Data items
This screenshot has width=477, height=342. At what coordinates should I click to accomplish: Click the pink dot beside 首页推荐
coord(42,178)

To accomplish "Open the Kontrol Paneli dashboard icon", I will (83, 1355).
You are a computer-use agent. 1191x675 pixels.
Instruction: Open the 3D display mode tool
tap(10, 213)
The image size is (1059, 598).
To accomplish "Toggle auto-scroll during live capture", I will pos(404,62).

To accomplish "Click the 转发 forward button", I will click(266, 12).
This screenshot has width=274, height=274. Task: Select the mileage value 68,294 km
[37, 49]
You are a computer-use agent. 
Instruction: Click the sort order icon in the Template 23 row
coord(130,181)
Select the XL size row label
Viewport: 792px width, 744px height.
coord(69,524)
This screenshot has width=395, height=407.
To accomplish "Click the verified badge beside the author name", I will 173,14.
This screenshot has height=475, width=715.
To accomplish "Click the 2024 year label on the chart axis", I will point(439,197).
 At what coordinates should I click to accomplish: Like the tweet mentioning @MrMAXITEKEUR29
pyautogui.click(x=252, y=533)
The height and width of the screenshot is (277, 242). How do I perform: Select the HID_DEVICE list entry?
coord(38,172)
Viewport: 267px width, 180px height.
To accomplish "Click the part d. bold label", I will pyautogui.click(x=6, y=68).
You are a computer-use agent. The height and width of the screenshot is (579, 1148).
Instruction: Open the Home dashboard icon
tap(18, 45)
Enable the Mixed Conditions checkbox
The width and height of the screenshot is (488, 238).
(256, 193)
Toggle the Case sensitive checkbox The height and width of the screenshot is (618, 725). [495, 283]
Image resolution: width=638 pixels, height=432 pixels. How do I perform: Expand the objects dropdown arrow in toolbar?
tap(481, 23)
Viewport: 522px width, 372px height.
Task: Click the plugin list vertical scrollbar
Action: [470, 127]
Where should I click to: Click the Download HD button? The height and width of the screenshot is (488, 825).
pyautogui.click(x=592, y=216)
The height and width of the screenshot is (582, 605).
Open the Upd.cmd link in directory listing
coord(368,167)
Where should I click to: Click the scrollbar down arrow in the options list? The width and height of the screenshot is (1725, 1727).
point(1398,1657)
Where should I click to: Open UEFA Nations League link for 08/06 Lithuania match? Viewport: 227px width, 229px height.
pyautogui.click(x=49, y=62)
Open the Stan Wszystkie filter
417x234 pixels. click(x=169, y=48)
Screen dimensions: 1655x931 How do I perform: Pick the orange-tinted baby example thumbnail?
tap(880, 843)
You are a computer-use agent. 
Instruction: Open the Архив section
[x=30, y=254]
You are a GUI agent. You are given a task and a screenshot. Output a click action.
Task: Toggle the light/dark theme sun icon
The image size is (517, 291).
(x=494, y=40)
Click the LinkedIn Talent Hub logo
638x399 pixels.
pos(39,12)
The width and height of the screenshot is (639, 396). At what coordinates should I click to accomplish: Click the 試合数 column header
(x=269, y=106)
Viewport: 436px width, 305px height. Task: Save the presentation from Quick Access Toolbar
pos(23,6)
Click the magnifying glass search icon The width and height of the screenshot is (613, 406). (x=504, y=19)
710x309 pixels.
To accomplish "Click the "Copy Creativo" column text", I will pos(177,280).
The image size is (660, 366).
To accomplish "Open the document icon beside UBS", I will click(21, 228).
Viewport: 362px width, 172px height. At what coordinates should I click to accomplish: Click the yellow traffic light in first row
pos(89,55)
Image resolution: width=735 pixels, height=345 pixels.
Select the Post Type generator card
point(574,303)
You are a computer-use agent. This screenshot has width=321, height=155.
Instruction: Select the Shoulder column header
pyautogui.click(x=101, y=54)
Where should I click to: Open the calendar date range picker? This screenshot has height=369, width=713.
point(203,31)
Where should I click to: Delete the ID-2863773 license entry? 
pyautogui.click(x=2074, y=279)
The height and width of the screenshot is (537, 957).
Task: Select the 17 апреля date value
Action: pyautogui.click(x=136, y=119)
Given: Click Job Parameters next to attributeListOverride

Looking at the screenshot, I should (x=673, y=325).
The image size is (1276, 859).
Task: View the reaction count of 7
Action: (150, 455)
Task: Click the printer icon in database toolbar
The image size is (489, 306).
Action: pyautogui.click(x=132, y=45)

EXERCISE >> Write the data out once more. Keep every word the same.

SOLVED PROBLEM >>
This screenshot has width=477, height=342. At what coordinates should I click to accomplish: Click the pink dot beside 首页推荐
coord(42,178)

To accomplish "Open the Kontrol Paneli dashboard icon", I will (83, 1355).
You are a computer-use agent. 1191x675 pixels.
Instruction: Open the 3D display mode tool
tap(10, 213)
The image size is (1059, 598).
To accomplish "Toggle auto-scroll during live capture", I will pos(404,62).

To accomplish "Click the 转发 forward button", I will click(266, 12).
This screenshot has width=274, height=274. Task: Select the mileage value 68,294 km
[37, 49]
You are a computer-use agent. 
Instruction: Click the sort order icon in the Template 23 row
coord(130,181)
Select the XL size row label
Viewport: 792px width, 744px height.
coord(69,524)
This screenshot has width=395, height=407.
To accomplish "Click the verified badge beside the author name", I will 173,14.
This screenshot has height=475, width=715.
To accomplish "Click the 2024 year label on the chart axis", I will point(439,197).
 At what coordinates should I click to accomplish: Like the tweet mentioning @MrMAXITEKEUR29
pyautogui.click(x=252, y=533)
The height and width of the screenshot is (277, 242). How do I perform: Select the HID_DEVICE list entry?
coord(38,172)
Viewport: 267px width, 180px height.
To accomplish "Click the part d. bold label", I will pyautogui.click(x=6, y=68).
You are a computer-use agent. The height and width of the screenshot is (579, 1148).
Instruction: Open the Home dashboard icon
tap(18, 45)
Enable the Mixed Conditions checkbox
The width and height of the screenshot is (488, 238).
(256, 193)
Toggle the Case sensitive checkbox The height and width of the screenshot is (618, 725). [495, 283]
Image resolution: width=638 pixels, height=432 pixels. How do I perform: Expand the objects dropdown arrow in toolbar?
tap(481, 23)
Viewport: 522px width, 372px height.
Task: Click the plugin list vertical scrollbar
Action: [470, 127]
Where should I click to: Click the Download HD button? The height and width of the screenshot is (488, 825).
pyautogui.click(x=592, y=216)
The height and width of the screenshot is (582, 605).
Open the Upd.cmd link in directory listing
coord(368,167)
Where should I click to: Click the scrollbar down arrow in the options list? The width and height of the screenshot is (1725, 1727).
point(1398,1657)
Where should I click to: Open UEFA Nations League link for 08/06 Lithuania match? Viewport: 227px width, 229px height.
pyautogui.click(x=49, y=62)
Open the Stan Wszystkie filter
417x234 pixels. click(x=169, y=48)
Screen dimensions: 1655x931 How do I perform: Pick the orange-tinted baby example thumbnail?
tap(880, 843)
You are a computer-use agent. 
Instruction: Open the Архив section
[x=30, y=254]
You are a GUI agent. You are given a task and a screenshot. Output a click action.
Task: Toggle the light/dark theme sun icon
The image size is (517, 291).
(x=494, y=40)
Click the LinkedIn Talent Hub logo
638x399 pixels.
pos(39,12)
The width and height of the screenshot is (639, 396). At what coordinates should I click to accomplish: Click the 試合数 column header
(x=269, y=106)
Viewport: 436px width, 305px height. Task: Save the presentation from Quick Access Toolbar
pos(23,6)
Click the magnifying glass search icon The width and height of the screenshot is (613, 406). (x=504, y=19)
710x309 pixels.
To accomplish "Click the "Copy Creativo" column text", I will pos(177,280).
The image size is (660, 366).
To accomplish "Open the document icon beside UBS", I will click(21, 228).
Viewport: 362px width, 172px height. At what coordinates should I click to accomplish: Click the yellow traffic light in first row
pos(89,55)
Image resolution: width=735 pixels, height=345 pixels.
Select the Post Type generator card
point(574,303)
You are a computer-use agent. This screenshot has width=321, height=155.
Instruction: Select the Shoulder column header
pyautogui.click(x=101, y=54)
Where should I click to: Open the calendar date range picker? This screenshot has height=369, width=713.
point(203,31)
Where should I click to: Delete the ID-2863773 license entry? 
pyautogui.click(x=2074, y=279)
The height and width of the screenshot is (537, 957).
Task: Select the 17 апреля date value
Action: pyautogui.click(x=136, y=119)
Given: Click Job Parameters next to attributeListOverride

Looking at the screenshot, I should (x=673, y=325).
The image size is (1276, 859).
Task: View the reaction count of 7
Action: (150, 455)
Task: Click the printer icon in database toolbar
The image size is (489, 306).
Action: pyautogui.click(x=132, y=45)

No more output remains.